- _Work task_:
Start at the line below containing "Task: Open the Admin gear icon" and stop at the line containing "Where should I". Repeat every line of that stretch exactly, and nothing outside it.

↓↓↓

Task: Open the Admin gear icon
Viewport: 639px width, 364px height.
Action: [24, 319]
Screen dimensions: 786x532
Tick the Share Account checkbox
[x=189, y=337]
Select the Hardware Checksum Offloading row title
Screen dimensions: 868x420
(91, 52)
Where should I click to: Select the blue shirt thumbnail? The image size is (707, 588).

↑↑↑
↓↓↓

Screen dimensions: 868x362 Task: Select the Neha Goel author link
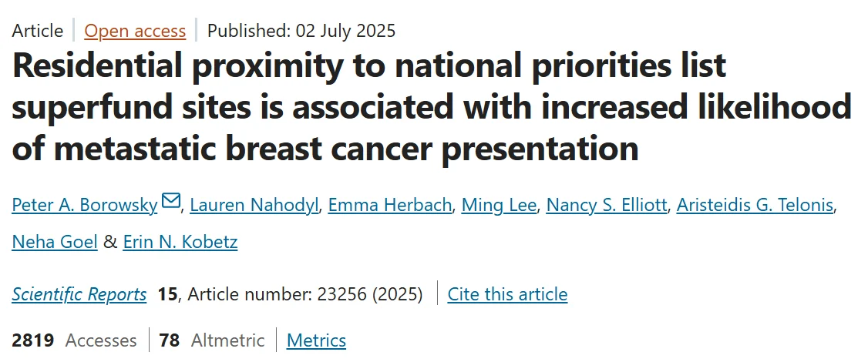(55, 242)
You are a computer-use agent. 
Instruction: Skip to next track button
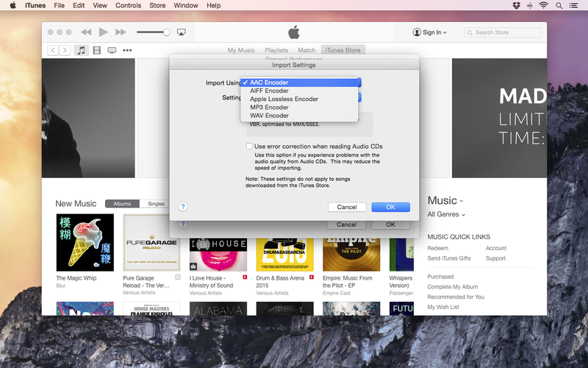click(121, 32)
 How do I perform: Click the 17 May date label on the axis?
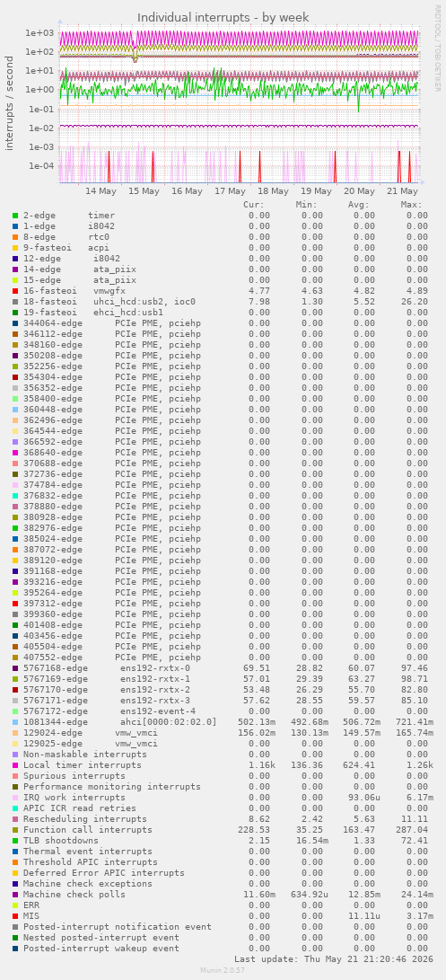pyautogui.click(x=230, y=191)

↑↑↑

- _Written answer_:
Task: Open the Admin gear icon
Viewport: 639px width, 364px height.
Action: [24, 319]
Screen dimensions: 786x532
Tick the Share Account checkbox
[x=189, y=337]
Select the Hardware Checksum Offloading row title
Screen dimensions: 868x420
(91, 52)
Where should I click to: Select the blue shirt thumbnail? The image size is (707, 588).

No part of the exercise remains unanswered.